Article ->
══════════════════════════════

IMMIGRATION LAW & POLICY

NACARA

 

 

EOIR ISSUES INTERIM RULE FOR NACARA MOTIONS TO REOPEN
Immigrants' Rights Update, Vol. 12, No. 4, June 17, 1998

The Executive Office for Immigration Review (EOIR) has issued interim regulations to establish a procedure for filing and adjudicating motions to reopen to apply for suspension of deportation and special cancellation of removal under the Nicaraguan Adjustment and Central American Relief Act of 1997 (NACARA).

The NACARA allows eligible nationals of specified countries to apply for suspension of deportation or cancellation of removal under special rules.  To take advantage of these provisions, individuals must be either nationals—or spouses or children of nationals—of El Salvador, Guatemala, the Soviet Union, Russia, any republic of the former Soviet Union, Latvia, Estonia, Lithuania, Poland, Czechoslovakia, Romania, Hungary, Bulgaria, Albania, East Germany, Yugoslavia, or any state of the former Yugoslavia.  (For more background on the NACARA, see "Congress Passes Law Providing Special Relief to Immigrants of Specified Nationalities," Immigrants’ Rights Update, Nov. 26, 1997, p. 1, and "EOIR Issues Guidance on Implementation of NACARA," Immigrants’ Rights Update, Dec. 26, 1997, p.2).

The NACARA contains a provision that allows eligible individuals who are subjects of final deportation or removal orders to file motions to reopen their cases in order to apply for suspension or cancellation without regard to the normal time and number restrictions on such motions.  Pursuant to a deadline established by the attorney general (as provided by the statute), a person with a final order who wants to file a motion to reopen to apply for NACARA suspension or cancellation must do so on or before Sept. 11, 1998 (see "Attorney General Publishes Notice Setting September Deadline for NACARA Motions to Reopen," Immigrants’ Rights Update, Feb. 11, 1998, p. 2).

This deadline affects only individuals who would be barred from filing a motion to reopen under the regulations that limit individuals to a single motion to reopen that must be filed within 90 days of the date that a deportation or removal order becomes administratively final.  Thus, for example, the deadline does not apply to the case of an American Baptist Churches v. Thornburgh ("ABC") class member whose deportation case was administratively closed pending the processing of an ABC asylum case.  (Under the settlement in ABC, a nationwide class action lawsuit, certain Central Americans have been allowed to apply or reapply for asylum under special rules.)  However, the deadline does apply to ABC class members who have final deportation orders.

══════════════════════════════

Short task A ->
According to the NACARA article, by what date must a person with a final order file a motion to reopen to apply for NACARA suspension or cancellation?
Short task B ->
List the titles of the earlier Immigrants' Rights Update articles that the NACARA article cites.
Short task C ->
Extend the article on the EOIR interim rule for NACARA motions to reopen beyond its final paragraph.

Supplied data ->
══════════════════════════════

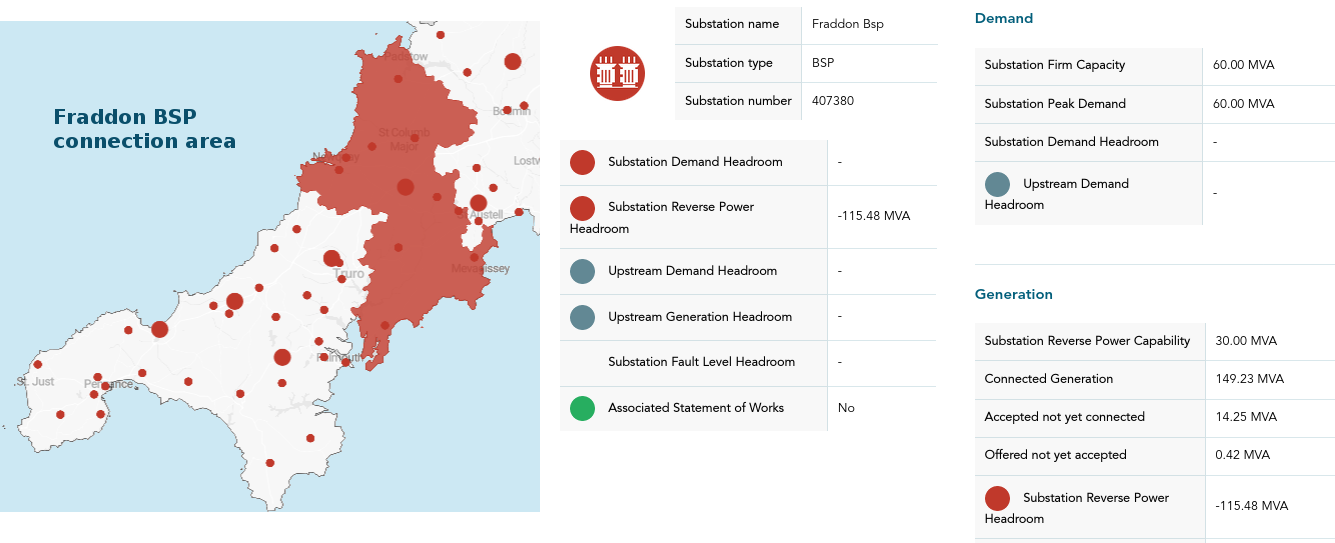Select the Demand section heading
Screen dimensions: 1335x543
pos(1004,18)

══════════════════════════════

Answer A ->
On or before Sept. 11, 1998.

Answer B ->
- "Congress Passes Law Providing Special Relief to Immigrants of Specified Nationalities"
- "EOIR Issues Guidance on Implementation of NACARA"
- "Attorney General Publishes Notice Setting September Deadline for NACARA Motions to Reopen"

Answer C ->
The EOIR interim rule strictly limits eligibility to file a NACARA motion to reopen.  Individuals must show that they are prima facie eligible for suspension of deportation (as it existed prior to Apr. 1, 1997) or for special cancellation of removal under the NACARA.  Somewhat bizarrely, they also must establish that they would not be eligible for suspension or cancellation if the Board of Immigration Appeals’ interpretation of section 309(c)(5) of the Illegal Immigration Reform and Immigrant Responsibility Act of 1996 (IIRIRA)—as it existed prior to the NACARA’s enactment—applied to them.  The commentary explains that IIRIRA section 309(c)(5) "has been interpreted as applying the [IIRIRA’s] ‘stop-time rules’ . . . also to orders to show cause issued against persons in deportation proceedings seeking suspension of deportation relief."  This is evidently a reference to the BIA opinion in Matter of N-J-B-, Int. Dec. 3309 (BIA 1997), which the attorney general subsequently vacated.

Thus, the regulation requires individuals moving to reopen their cases under the NACARA to show that they would not be eligible for suspension or cancellation if the rules of Immigration and Nationality Act section 240A(d) applied to them (i.e., that they did not have seven years’ continuous physical presence in the U.S. before an order to show cause was issued against them, or before they committed a criminal offense, or that their continuous physical presence was interrupted by a departure from the U.S. of more than 90 days, or by several departures adding up to more than 180 days).  Individuals moving to reopen their cases under the NACARA also must establish that they have not been convicted at any time of an aggravated felony.

To facilitate the filing of NACARA motions to reopen, the regulation allows individuals initially to file the motion without attaching the NACARA suspension application and attachments.  As long as the motion to reopen is filed by Sept. 11, 1998, individuals will have until Feb. 8, 1999, to complete the motion by filing the completed suspension or cancellation application and supporting documents.  The motion to reopen will not be adjudicated until the application is also filed.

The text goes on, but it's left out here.